LLM agent 장애의 71%는 모델 문제가 아니라 'LLM 출력이 실제 시스템 액션이 되는 경계(Stochastic-Deterministic Boundary, SDB)'가 약해서 발생한다 — 21개 장애 사후분석 분류 결과.
SDB는 4개 파트로 구성: proposer(LLM 출력), verifier(결정론적 검증), commit(확정 쓰기), reject signal(실패 시 LLM에 돌려주는 응답).
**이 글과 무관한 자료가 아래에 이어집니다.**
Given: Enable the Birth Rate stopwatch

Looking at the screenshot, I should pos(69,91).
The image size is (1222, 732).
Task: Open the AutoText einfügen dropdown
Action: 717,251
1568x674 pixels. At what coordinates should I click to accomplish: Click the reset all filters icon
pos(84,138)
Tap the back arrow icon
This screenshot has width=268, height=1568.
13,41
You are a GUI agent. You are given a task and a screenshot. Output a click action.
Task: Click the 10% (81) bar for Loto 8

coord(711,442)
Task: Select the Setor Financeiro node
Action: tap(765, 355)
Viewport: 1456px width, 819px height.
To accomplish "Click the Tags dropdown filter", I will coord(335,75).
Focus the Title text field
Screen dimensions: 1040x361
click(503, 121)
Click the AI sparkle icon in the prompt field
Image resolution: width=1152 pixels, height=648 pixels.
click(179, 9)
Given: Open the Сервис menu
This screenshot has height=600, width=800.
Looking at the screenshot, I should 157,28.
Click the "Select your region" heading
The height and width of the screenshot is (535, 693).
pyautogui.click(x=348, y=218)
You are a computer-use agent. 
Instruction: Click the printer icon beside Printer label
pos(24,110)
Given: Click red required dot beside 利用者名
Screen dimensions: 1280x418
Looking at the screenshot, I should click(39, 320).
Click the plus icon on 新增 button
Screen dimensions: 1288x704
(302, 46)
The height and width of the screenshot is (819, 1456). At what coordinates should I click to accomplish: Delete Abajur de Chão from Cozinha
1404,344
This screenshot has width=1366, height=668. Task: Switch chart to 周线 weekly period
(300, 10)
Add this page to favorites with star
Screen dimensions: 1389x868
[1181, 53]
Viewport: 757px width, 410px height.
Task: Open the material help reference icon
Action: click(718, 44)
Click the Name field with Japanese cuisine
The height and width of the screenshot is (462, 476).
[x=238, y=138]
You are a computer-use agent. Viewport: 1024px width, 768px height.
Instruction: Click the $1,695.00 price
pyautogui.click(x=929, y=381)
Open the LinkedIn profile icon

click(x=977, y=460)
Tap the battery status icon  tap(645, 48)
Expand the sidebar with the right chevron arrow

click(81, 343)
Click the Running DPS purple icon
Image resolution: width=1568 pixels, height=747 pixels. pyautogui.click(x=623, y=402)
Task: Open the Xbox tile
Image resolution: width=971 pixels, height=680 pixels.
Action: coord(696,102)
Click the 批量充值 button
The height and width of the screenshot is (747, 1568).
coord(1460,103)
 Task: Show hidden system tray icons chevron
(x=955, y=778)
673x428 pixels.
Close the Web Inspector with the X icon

GPT-4o→GPT-4.1 업그레이드 후 프롬프트 인젝션 저항성이 94%→71%로 23포인트 떨어진 사례도 verifier가 없어서였음.
agent 신뢰성 공식 y(t) = μt + σξ(t)에서 σ(모델 per-call 분산)는 세대가 지날수록 줄어들지만, μ(아키텍처 모멘텀)는 패턴 선택으로만 결정됨 — 모델이 좋아질수록 아키텍처가 더 중요해진다는 뜻.
3가지 관심사(Coordination/State/Control)와 6가지 패턴 카탈로그 제시: P1 계층적 위임, P2 Scatter-Gather+Saga, P3 Event-Driven Sequencing, P4 Supervisor+Gate, P5 Shared State Machine, P6 Human in the Loop.
'Replay Divergence'라는 새 장애 유형 명명: append-only 이벤트 로그(P3)를 쓰는 시스템에서 모델 버전이 바뀌면 같은 이벤트를 다시 읽어도 다른 결과가 나오는 현상. 이게 감지되면 P3→P5 마이그레이션 트리거.
5단계 선택 방법론 출력물은 6줄짜리 Architecture Decision Record(ADR) — Runtime 분류 → Spine 선택 → Coordination → Control → 빌드 순서. '대시보드 먼저, agent 나중'이 핵심 원칙.

Evidence

5개 오픈소스 프레임워크(openai/swarm, AutoGPT, LangChain, CrewAI, AutoGen) 21개 LLM-to-action 호출 지점 감사 결과 19곳(90%)에서 verifier+commit 로직 확인.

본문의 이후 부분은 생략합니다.